- Origin: Brandeis University, Waltham, Massachusetts
- Genres: A cappella
- Years active: 1997–present

= VoiceMale =

All-male a cappella group from Massachusetts

VoiceMale is a masculine-centered a cappella group based out of Brandeis University in Waltham, Massachusetts. Tracks from VoiceMale albums Propeller (2003), Ain't Done Overnight (2006), and Where's the Album? (2008) have appeared on the Best of Collegiate A Cappella (BOCA) compilation albums.
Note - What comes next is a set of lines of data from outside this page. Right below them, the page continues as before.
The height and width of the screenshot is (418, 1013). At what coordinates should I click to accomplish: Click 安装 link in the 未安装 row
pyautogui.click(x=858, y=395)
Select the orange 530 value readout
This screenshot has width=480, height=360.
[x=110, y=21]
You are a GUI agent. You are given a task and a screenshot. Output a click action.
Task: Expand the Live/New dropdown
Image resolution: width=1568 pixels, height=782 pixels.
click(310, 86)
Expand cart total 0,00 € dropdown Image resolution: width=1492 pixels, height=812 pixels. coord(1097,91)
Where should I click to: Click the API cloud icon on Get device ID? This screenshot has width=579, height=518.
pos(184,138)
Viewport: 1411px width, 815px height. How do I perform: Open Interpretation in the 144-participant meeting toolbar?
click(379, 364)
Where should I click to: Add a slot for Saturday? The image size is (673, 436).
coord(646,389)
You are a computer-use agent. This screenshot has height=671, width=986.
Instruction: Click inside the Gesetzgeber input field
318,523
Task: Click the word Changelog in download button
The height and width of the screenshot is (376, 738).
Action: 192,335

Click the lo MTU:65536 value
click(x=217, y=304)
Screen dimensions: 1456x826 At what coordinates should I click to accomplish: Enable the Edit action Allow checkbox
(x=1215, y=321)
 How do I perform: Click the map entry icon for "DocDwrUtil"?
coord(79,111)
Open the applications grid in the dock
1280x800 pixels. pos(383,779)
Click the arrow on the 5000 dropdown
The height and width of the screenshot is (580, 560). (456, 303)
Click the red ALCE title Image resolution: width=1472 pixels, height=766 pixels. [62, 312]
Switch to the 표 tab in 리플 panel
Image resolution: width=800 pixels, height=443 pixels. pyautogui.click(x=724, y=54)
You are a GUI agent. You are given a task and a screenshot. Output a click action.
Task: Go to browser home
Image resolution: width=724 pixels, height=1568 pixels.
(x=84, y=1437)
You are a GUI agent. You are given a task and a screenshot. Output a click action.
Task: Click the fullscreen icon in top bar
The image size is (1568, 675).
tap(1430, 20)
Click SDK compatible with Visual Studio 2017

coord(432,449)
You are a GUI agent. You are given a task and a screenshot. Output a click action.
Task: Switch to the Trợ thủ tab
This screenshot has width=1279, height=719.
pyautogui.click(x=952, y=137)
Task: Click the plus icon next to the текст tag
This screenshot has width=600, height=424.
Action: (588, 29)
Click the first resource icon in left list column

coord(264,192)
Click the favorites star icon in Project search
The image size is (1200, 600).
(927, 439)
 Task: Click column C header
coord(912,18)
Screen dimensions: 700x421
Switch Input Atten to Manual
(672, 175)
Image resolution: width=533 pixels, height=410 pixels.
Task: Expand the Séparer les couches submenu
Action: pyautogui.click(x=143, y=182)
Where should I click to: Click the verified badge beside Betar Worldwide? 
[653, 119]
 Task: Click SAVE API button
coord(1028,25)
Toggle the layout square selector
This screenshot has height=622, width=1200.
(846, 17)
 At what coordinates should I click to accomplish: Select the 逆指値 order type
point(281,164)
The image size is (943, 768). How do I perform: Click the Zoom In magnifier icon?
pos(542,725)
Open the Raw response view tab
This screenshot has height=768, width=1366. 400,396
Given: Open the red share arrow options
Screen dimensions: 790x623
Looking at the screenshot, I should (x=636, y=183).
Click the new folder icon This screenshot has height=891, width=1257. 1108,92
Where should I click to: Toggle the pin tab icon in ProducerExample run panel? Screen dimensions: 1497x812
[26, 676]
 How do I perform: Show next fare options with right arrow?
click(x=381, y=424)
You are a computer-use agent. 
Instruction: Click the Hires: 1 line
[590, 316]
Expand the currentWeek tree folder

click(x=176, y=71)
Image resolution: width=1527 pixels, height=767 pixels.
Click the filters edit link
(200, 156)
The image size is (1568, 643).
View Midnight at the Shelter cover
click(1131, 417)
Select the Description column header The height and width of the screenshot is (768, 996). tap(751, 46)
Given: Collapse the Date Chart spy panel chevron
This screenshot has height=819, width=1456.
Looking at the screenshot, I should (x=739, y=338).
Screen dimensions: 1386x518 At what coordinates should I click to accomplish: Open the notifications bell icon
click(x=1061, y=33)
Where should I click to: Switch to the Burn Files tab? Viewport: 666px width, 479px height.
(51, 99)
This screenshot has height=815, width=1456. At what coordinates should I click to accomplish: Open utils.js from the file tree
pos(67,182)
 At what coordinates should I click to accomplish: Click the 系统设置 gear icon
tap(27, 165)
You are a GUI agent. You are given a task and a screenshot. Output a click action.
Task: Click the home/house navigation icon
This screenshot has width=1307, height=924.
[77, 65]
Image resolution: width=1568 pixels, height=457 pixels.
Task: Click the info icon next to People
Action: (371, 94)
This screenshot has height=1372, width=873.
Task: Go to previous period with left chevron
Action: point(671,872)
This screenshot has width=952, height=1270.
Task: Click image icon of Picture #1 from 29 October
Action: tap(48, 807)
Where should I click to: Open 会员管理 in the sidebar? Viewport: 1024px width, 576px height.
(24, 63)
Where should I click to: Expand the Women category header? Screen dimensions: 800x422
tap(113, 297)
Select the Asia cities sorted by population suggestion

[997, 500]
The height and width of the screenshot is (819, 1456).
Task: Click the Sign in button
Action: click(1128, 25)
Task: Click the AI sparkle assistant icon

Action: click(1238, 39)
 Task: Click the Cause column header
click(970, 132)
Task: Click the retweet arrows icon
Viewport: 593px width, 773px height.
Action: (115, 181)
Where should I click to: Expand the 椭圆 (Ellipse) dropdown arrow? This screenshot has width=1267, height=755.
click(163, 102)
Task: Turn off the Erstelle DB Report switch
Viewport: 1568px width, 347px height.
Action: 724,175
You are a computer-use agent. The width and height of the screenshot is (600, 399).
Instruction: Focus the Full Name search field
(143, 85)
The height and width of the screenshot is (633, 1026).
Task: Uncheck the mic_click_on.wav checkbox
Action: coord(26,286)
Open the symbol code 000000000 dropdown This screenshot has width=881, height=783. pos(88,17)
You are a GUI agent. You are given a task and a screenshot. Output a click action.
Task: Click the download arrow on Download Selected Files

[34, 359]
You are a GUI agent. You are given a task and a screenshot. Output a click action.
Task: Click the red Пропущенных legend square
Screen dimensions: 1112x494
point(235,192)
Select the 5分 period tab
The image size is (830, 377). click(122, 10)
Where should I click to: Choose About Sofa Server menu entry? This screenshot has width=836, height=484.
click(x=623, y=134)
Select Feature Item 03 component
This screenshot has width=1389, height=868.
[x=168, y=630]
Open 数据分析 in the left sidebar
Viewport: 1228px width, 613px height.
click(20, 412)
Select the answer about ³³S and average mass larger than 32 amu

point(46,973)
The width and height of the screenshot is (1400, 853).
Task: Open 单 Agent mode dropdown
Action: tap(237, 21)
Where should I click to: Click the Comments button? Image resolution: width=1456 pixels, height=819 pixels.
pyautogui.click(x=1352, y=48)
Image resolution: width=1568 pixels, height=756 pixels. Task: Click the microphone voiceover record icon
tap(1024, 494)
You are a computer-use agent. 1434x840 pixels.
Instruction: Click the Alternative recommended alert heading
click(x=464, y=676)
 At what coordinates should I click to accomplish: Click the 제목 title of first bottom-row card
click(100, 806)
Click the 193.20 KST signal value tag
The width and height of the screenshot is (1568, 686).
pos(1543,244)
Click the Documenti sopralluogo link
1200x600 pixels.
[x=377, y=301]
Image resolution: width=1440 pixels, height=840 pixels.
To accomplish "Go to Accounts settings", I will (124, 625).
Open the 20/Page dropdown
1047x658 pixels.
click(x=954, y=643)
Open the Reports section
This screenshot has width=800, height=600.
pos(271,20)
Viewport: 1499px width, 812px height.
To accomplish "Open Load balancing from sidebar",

In 2004, VoiceMale also received the award for Best All-Male Album of the Year from the Contemporary A Cappella Society (CASA) for their work on Propeller.
Founded by Jonathan Berkowitz '97, Joshua Namias '97 and Samrat Chakrabarti '97.

Samrat Chakrabarti, went on to serve as a music director of Hyannis Sound, founder of Jyde, and member of Five O'Clock Shadow.

On March 15, 2008, VoiceMale sang at the WERS All A Cappella Live at the Majestic and took first place in a competition against the MIT Logarhythms and the UMass Amherst Doo-Wop Shop, winning the opportunity to open for world-renowned A Cappella group, Rockapella, at the Cutler Majestic Theater the next day.

== Discography ==
- Living in the Now (2026)
- Test Fest 30 (Live) - EP (2025)
- Breathless - Single (2019)
- Take Your Pick - EP (2014)
- Phoenix (2011)
- Suit Up. (2009)
- Where's The Album? - The EP (2008)
- Ain't Done Overnight (2006)
- Propeller (2003)
- VoiceMale (2001)
- Malestrom (1999)
- Flipside (1997)

== Awards ==
- Included on Voices Only 2012 compilation - "Mother We Just Can't Get Enough" (2012).
- "Best Scholastic Original Song" CARA, for "Phoenix" (2012).
- "Best Male Collegiate Solo" CARA - Adam Levine for "Phoenix" (2012).
- Nominated, "Best Male Collegiate Album" CARA, for "Phoenix" (2012).
- Nominated, "Best Male Collegiate Song" CARA, for "Phoenix" (2012).
- Included on Sing 8: Too Cubed compilation - "Phoenix" a VoiceMale original song (2012).
- Included on BOCA 2012 compilation - "Phoenix" a VoiceMale original song (2012).
- Included on Voices Only 2011 compilation - "Phoenix" a VoiceMale original song (2011).
- "Best Scholastic Original Song" CARA, for "Time (Bring It On)" (2010).
- Runner-up, "Best Male Collegiate Solo" CARA - Adam Levine for "Lately" (2010).
- Nominated, "Best Male Collegiate Album" CARA, for "Suit Up." (2010).
- Nominated, "Best Male Collegiate Song" CARA, for "Where's the Love" (2010).
- Included on Sing 6 compilation - "Time (Bring It On)" a VoiceMale original song (2010).
- Included on Voices Only compilation - "Please Don't Go," a VoiceMale original song (2009).
- Nominated, "Best Male Collegiate Solo" CARA - Adam Levine for "Lately" (2009).
- Nominated, "Best Male Collegiate Song" CARA, for "Where's the Love" (2009).
- Opening track of BOCA - "Where's the Love [Remix]" (2009).
- Champions, WERS All A Cappella Live at the Majestic (2008).
- Semi-finalists, International Championship of Collegiate A Cappella (2007).
- Nominated, "Best All-Male A Cappella Album of the Year," for "Ain't Done Overnight" (2007).
- Included on Sing 3 compilation - "Human Nature" (2006).
- Best All-Male A Cappella Album for "Propeller" (2004).
- 'Best Arrangement for "Caravan" (2004).
- Runner-up, "Best Male Collegiate Solo," for Aithan Shapira's solo on "Caravan" (2004).
- Semi-finalists, International Championship of Collegiate A Cappella (2003).
- Finalists, International Championship of Collegiate A Cappella (2001).